* Your task: Once the line containing "This screenshot has height=840, width=1436." appears, output it and each remaining line of the records below exactly, with no pictures and nothing more.
————
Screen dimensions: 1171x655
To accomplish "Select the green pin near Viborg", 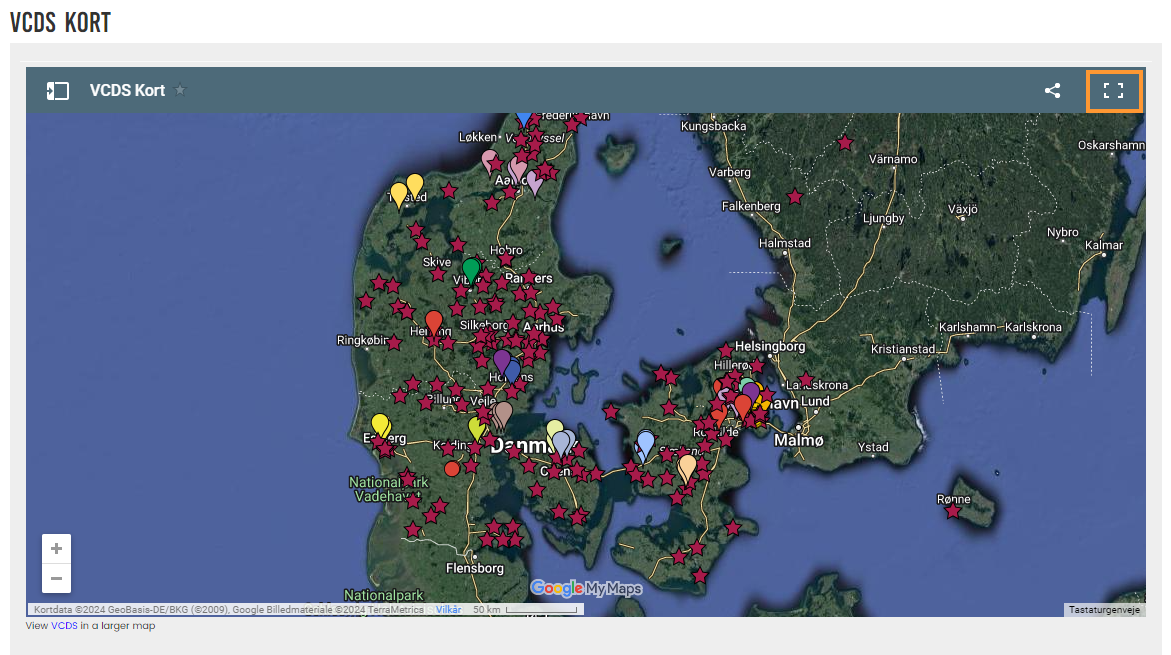I will [x=470, y=268].
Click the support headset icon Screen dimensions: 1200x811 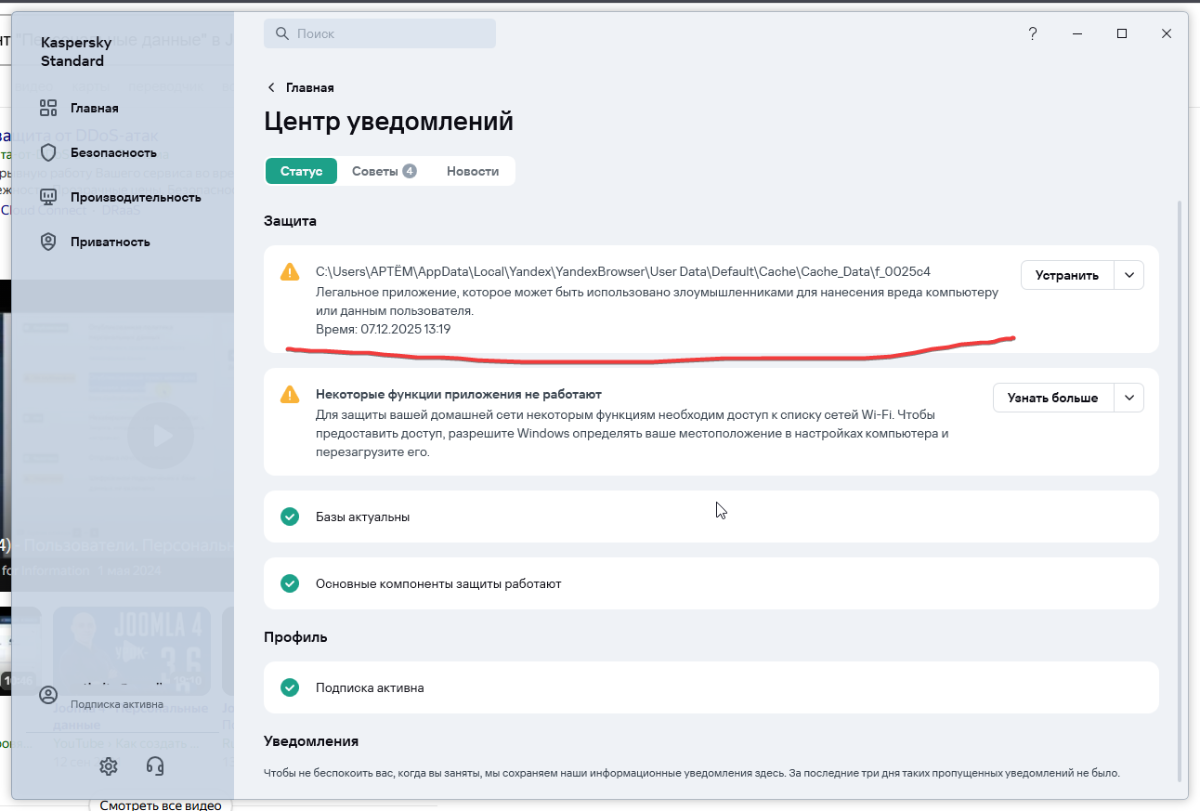[155, 766]

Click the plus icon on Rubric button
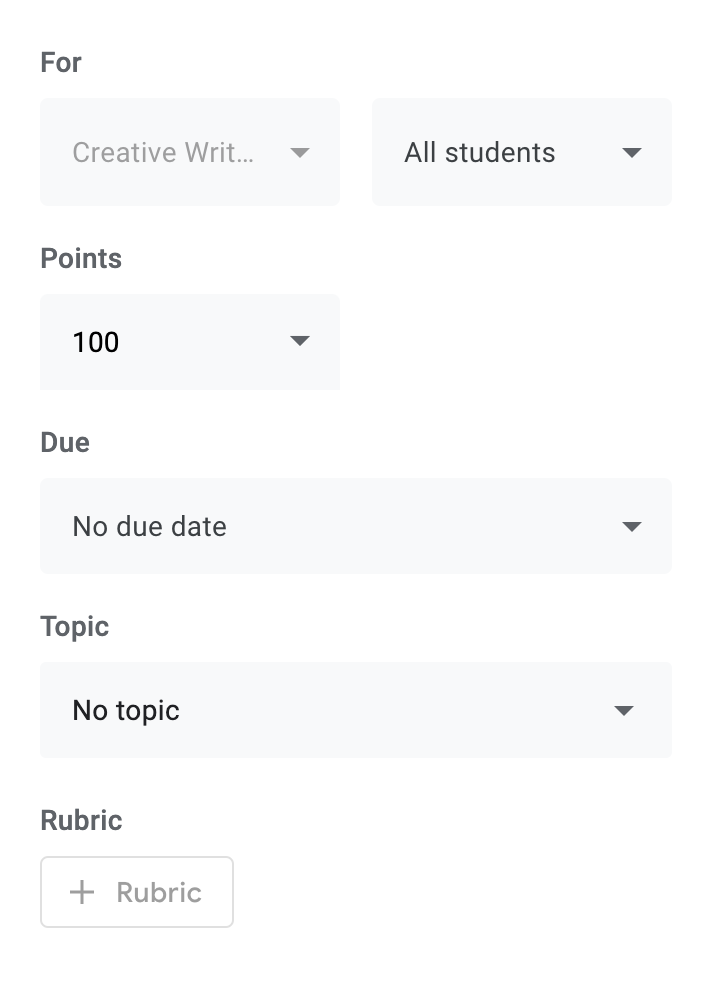click(82, 892)
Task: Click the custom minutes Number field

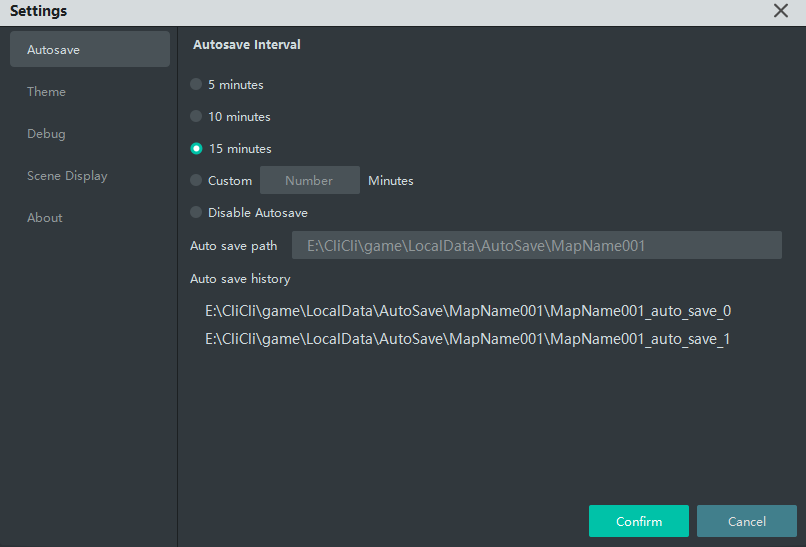Action: point(309,181)
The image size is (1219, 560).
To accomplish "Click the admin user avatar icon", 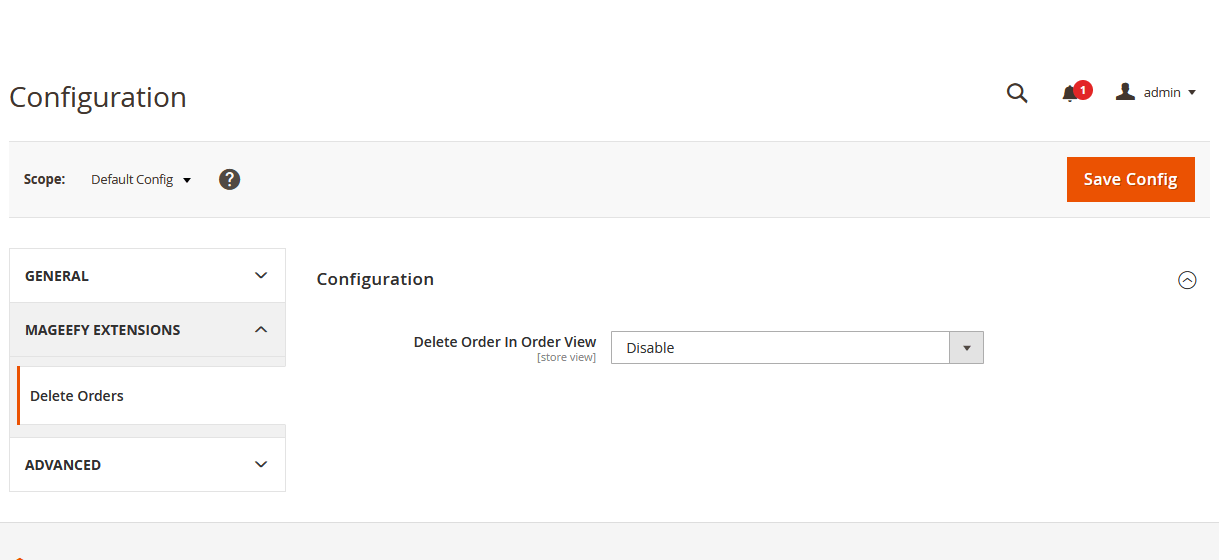I will click(x=1125, y=92).
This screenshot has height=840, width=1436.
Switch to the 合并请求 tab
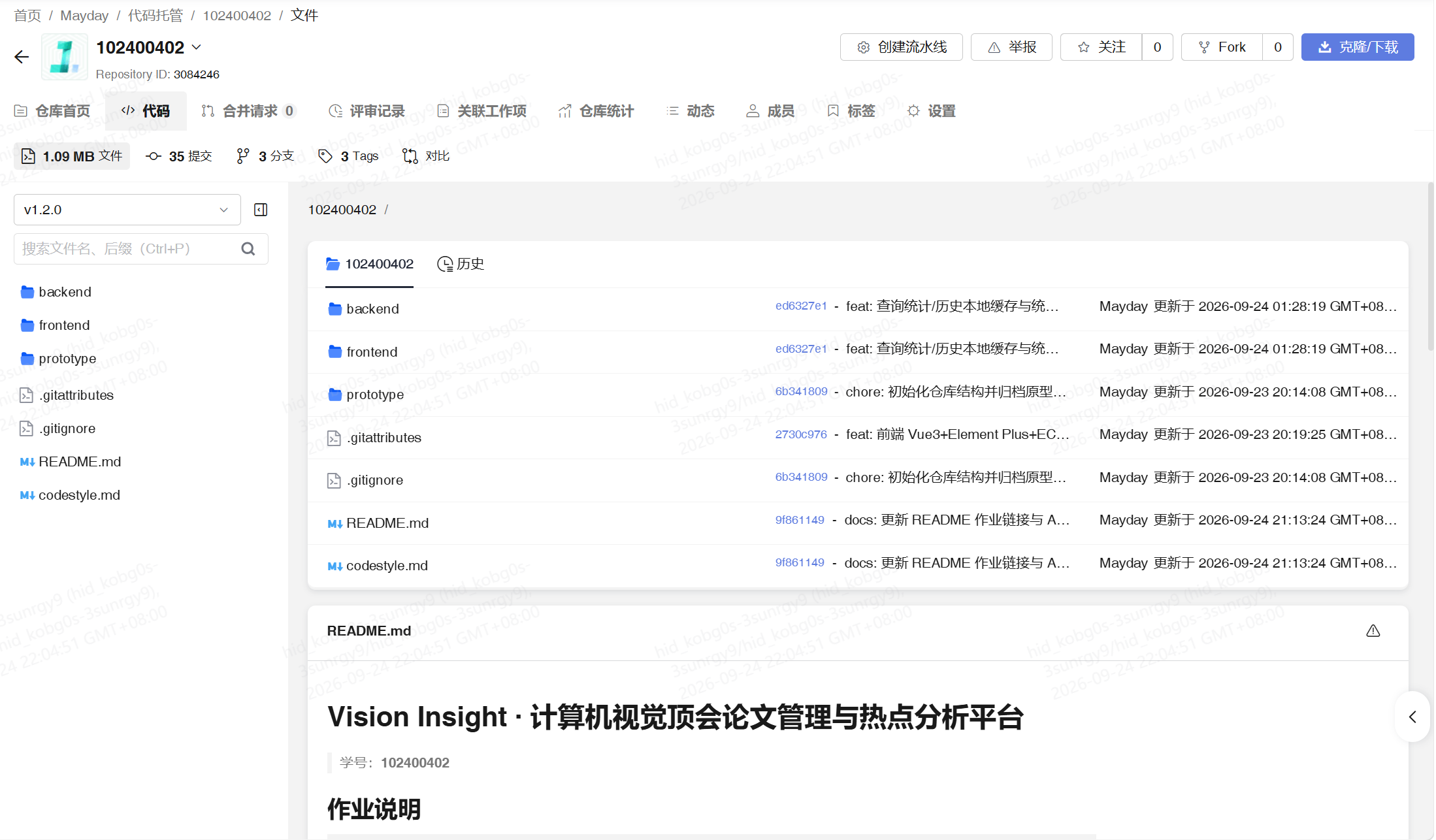click(x=248, y=111)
————
* Written answer:
This screenshot has height=840, width=1436.
Switch to the 合并请求 tab
click(x=248, y=111)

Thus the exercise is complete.